▸ **Material shown**

*** Block opens ***

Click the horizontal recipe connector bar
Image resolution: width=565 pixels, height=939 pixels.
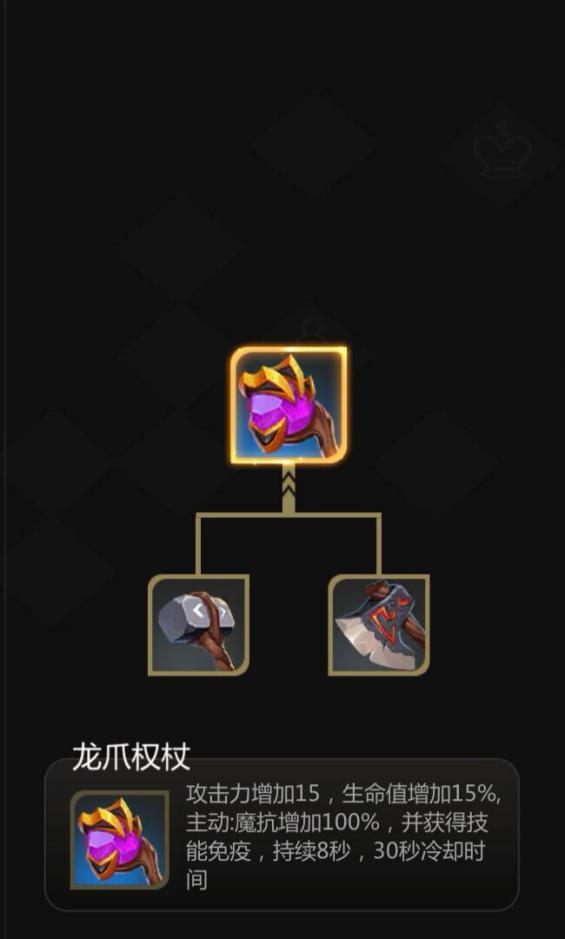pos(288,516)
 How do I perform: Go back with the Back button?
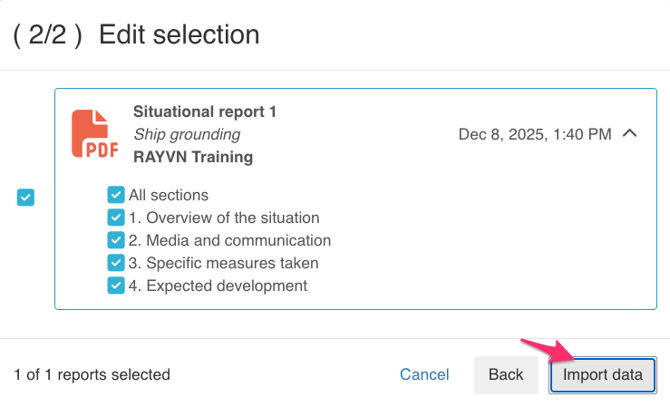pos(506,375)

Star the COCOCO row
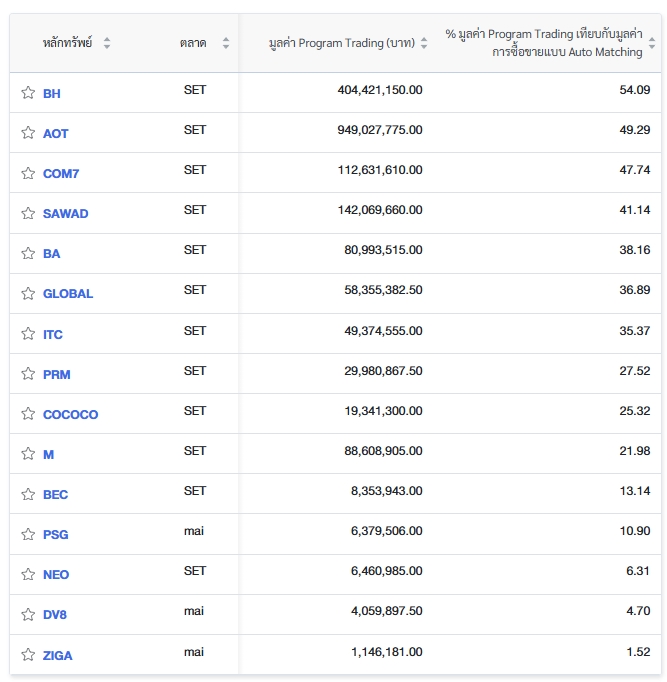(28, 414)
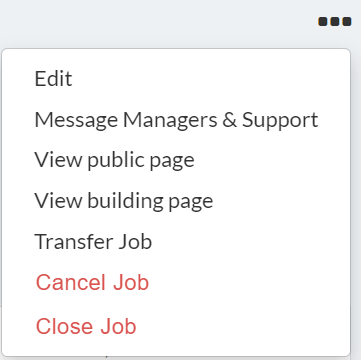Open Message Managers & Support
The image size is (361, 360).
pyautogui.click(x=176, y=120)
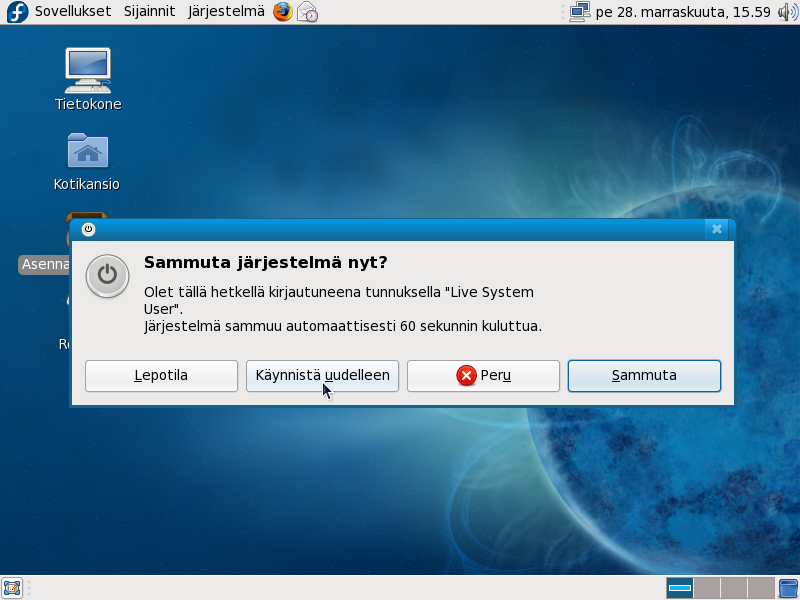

*** Block closes ***

▸ **What to work on**
Working from the material above, transcribe it exactly while omitting pictures.

▸ **Problem solution**
Click the horizontal recipe connector bar
Image resolution: width=565 pixels, height=939 pixels.
pos(288,516)
 How do I perform: Go back with the Back button?
pos(506,375)

Star the COCOCO row
(28, 414)
Open Message Managers & Support
The image size is (361, 360).
pyautogui.click(x=176, y=120)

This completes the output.